● **Exercise goal**
Read through the data, and wherever a line holds the word "label", write that line out.

=== Section Start ===

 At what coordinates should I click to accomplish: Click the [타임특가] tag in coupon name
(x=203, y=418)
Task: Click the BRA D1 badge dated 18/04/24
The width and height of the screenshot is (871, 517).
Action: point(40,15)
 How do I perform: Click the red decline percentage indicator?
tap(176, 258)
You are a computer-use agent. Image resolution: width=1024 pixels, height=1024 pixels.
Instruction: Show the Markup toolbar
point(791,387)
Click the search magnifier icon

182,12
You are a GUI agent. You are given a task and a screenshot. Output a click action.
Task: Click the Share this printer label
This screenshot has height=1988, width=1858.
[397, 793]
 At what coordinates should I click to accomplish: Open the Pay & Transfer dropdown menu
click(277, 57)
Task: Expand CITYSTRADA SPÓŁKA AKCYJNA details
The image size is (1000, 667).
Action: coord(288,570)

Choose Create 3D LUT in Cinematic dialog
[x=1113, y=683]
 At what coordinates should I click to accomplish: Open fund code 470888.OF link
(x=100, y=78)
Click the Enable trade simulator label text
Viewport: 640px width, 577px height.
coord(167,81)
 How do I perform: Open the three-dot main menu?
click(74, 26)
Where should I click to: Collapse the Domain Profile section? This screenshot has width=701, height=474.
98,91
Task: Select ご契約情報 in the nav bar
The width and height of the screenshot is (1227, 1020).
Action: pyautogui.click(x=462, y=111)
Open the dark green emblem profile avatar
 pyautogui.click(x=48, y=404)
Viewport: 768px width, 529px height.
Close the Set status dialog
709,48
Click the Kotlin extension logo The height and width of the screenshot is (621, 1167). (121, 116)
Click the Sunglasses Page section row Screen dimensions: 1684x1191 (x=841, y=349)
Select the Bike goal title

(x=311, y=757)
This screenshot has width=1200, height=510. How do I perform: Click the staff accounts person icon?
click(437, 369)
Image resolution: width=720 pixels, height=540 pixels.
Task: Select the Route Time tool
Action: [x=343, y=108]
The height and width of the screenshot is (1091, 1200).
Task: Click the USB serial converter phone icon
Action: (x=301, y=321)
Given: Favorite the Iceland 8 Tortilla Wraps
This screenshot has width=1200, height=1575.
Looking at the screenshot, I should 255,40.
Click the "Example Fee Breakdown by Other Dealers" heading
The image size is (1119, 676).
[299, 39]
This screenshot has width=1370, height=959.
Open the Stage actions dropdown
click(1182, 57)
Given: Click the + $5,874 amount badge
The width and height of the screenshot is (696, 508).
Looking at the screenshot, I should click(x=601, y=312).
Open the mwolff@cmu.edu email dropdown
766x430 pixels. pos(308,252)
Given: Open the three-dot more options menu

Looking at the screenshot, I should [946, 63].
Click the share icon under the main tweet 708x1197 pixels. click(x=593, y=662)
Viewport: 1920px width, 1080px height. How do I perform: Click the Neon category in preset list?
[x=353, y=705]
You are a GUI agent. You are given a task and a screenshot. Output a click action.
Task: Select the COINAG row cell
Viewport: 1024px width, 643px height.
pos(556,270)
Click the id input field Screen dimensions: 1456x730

=== Section End ===

● **Task output**
Task: Click the Share this printer label
Click the Enable trade simulator label text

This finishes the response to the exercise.